Cuando muere un escritor nace un archivo, aunque el auge de los archivos personales haya llevado a algunos escritores a organizar su legado en vida, con o sin retribución económica. Puedo decir, por cercanía con el caso de Manuel Puig y por el contacto que tuve estos años con otros archivos de escritores, que casi nunca se trata de un tema de dinero, o no únicamente. Delegar en una institución las tareas de catalogación, conservación y difusión de un patrimonio es alivianar a la familia y a les amigues de una pesada herencia (se puede ver el film Las poetas visitan a Juana Bignozzi para entender esto junto con Mercedes Halfon, que la recibió). En este caso fue Carlos Puig, el hermano, quien se encontró frente una cantidad enorme de documentos (varios años después se llegarían a calcular en más de quince mil folios) que superaban en mucho las ocho novelas conocidas, incluso si se agregaban los dos guiones publicados en vida. Si Manuel era ordenado, Carlos también lo fue. La archivística sostiene entre sus principios el de orden original, tan necesario de respetar estrictamente cuando se trata de un libro de entradas de una comisaría o de asientos bancarios, y tan difícil de sostener cuando se trata de papeles de creación retomados en diferentes momentos de la vida, cambiados muchas veces de lugar e intervenidos, como pudimos constatar, con varios años de diferencia. Si algo supo Carlos desde el primer momento, acaso por ser él mismo un pintor, es que la obra merecía permanecer toda junta y respetando la disposición que había recibido en el último domicilio de su hermano. Con esa preocupación los reunió, los dejó en guarda en una universidad norteamericana y los repatrió ante una oferta de comprarlos en bloque, sin antes organizarlos ni resguardar documentos sensibles como la correspondencia familiar que compilé bajo el título Querida familia, con asesoramiento de amigos de Manuel y notas al pie desgranadas en charlas con Male después o antes de la película. Sobre todo, con la autorización de la principal destinataria de las cartas, que leyó el prólogo para interiorizarse de cuál sería el interés de hacer públicas esas conversaciones epistolares.

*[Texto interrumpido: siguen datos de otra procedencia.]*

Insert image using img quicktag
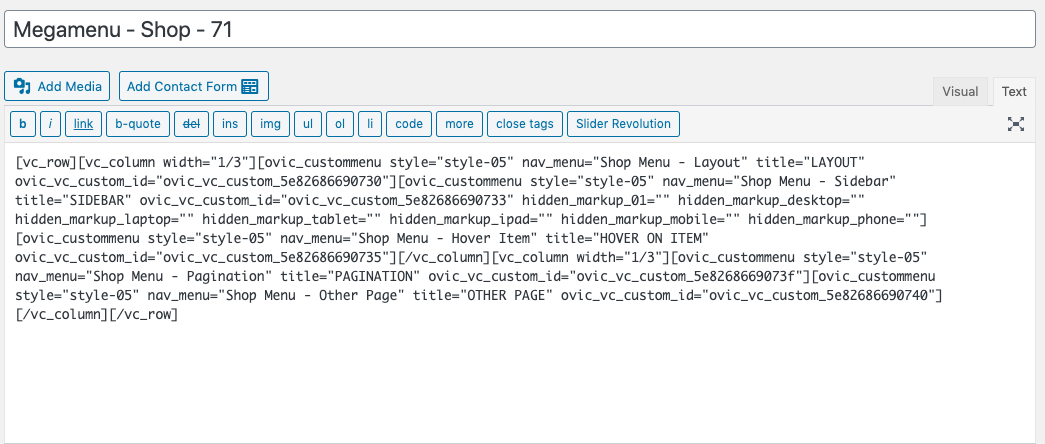This screenshot has width=1045, height=444. pyautogui.click(x=271, y=124)
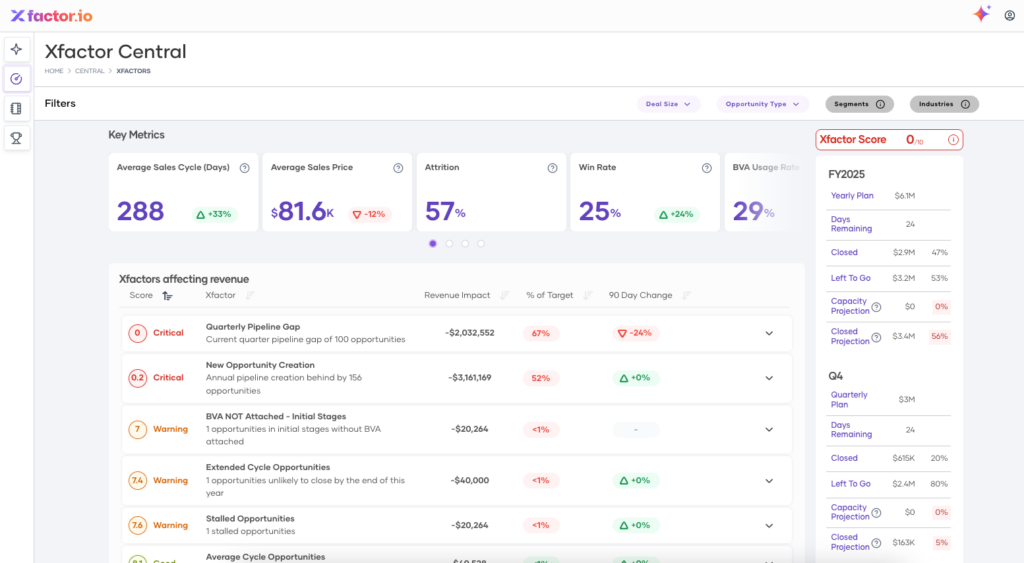This screenshot has height=563, width=1024.
Task: Expand the Stalled Opportunities row
Action: 769,525
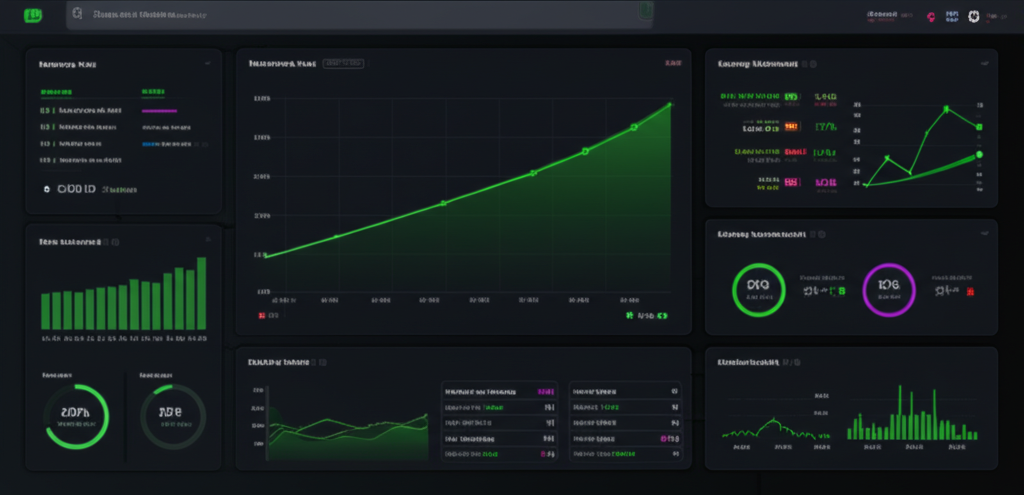Image resolution: width=1024 pixels, height=495 pixels.
Task: Click the green icon at search bar's right end
Action: click(645, 13)
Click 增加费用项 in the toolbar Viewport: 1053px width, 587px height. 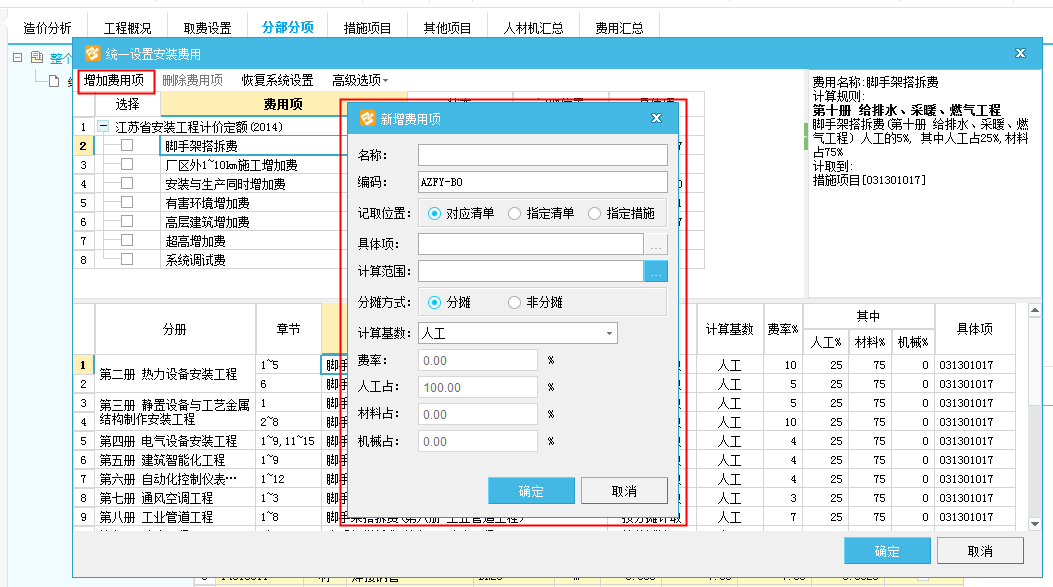(x=113, y=80)
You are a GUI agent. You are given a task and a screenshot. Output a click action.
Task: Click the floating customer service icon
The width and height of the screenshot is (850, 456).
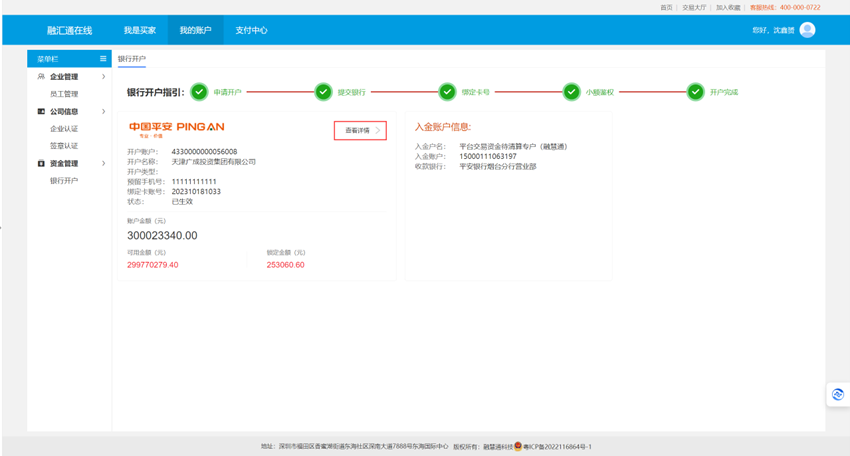pos(837,395)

El archivo, ahora digitalizado por Mara Puig y Pedro Gergho, siguió en el domicilio particular de la familia hasta la muerte de Male Puig, en mayo de 2006, después de lo cual se bifurcó. Mientras el cuerpo físico (vale decir, las cajas con los manuscritos y la correspondencia) sigue al día de hoy sin encontrar una institución que lo contenga, el cuerpo digital que corresponde a la creación literaria se aloja en la Universidad Nacional de La Plata en un portal de acceso abierto. El camino en ambos casos estuvo lleno de meandros, pero si pienso que la digitalización comenzó en 1998 con los manuscritos de El beso de la mujer araña, debo reconocer que fue uno de los primeros proyectos de este tipo, no sólo en la región. Si además entiendo que el objetivo principal es facilitar el acceso de los manuscritos a quien quiera mirarlos, que se ofrecen en imágenes para que los puedan ver mejor y desordenar sin riesgo para su integridad, algo del modo Puig aparece en la decisión tomada en 2012 de alojar institucionalmente el cuerpo digital del archivo en un sitio público, no sólo sin pedir compensación económica sino habiendo aportado muchas horas de trabajo para su existencia. El sitio se llama ARCAS, y quien lo busque sumando “UNLP” podrá acceder a todos los manuscritos de Manuel Puig en compañía de los archivos de Edgardo Vigo y de Mario Bellatin. A más de treinta años de la muerte de Manuel Puig, estamos a punto de llegar a los diez primeros años de apertura total de sus archivos literarios. Pasen y vean, hay mucho todavía por descubrir.